Problem details — In the listing below, identify each line with the word "Given" and return those lines.

-------- Available data

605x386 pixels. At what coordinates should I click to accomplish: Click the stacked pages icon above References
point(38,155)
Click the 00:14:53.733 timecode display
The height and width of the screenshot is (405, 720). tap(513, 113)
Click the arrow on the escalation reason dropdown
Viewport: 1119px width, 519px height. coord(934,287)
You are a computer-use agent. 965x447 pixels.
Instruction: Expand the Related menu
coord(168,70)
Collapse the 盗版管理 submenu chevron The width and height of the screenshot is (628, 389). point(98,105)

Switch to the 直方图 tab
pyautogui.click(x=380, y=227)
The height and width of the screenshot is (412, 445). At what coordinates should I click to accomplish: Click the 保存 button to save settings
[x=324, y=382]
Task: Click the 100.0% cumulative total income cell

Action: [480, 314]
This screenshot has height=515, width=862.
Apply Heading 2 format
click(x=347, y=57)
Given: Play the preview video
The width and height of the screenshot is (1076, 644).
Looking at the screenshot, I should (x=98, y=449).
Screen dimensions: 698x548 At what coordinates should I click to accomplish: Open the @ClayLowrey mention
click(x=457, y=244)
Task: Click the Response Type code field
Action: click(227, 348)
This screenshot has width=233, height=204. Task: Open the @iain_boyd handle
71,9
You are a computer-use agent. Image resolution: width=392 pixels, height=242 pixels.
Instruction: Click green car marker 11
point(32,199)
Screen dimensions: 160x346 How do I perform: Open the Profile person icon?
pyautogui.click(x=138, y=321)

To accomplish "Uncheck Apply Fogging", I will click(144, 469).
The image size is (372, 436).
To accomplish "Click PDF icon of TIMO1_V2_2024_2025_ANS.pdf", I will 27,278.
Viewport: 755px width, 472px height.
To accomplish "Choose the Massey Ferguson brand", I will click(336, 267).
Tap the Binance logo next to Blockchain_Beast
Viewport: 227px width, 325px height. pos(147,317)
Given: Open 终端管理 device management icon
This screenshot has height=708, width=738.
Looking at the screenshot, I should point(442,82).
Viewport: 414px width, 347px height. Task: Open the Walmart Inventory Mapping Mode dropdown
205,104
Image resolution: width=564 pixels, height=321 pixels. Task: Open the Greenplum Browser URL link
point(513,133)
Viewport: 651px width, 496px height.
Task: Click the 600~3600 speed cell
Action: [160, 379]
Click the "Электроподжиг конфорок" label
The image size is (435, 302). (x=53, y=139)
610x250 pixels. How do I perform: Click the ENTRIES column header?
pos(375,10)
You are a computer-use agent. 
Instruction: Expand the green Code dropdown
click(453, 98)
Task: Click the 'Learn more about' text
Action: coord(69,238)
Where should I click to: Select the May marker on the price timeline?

----------------

Response to the task —
Given: Play the preview video
Given: Open 终端管理 device management icon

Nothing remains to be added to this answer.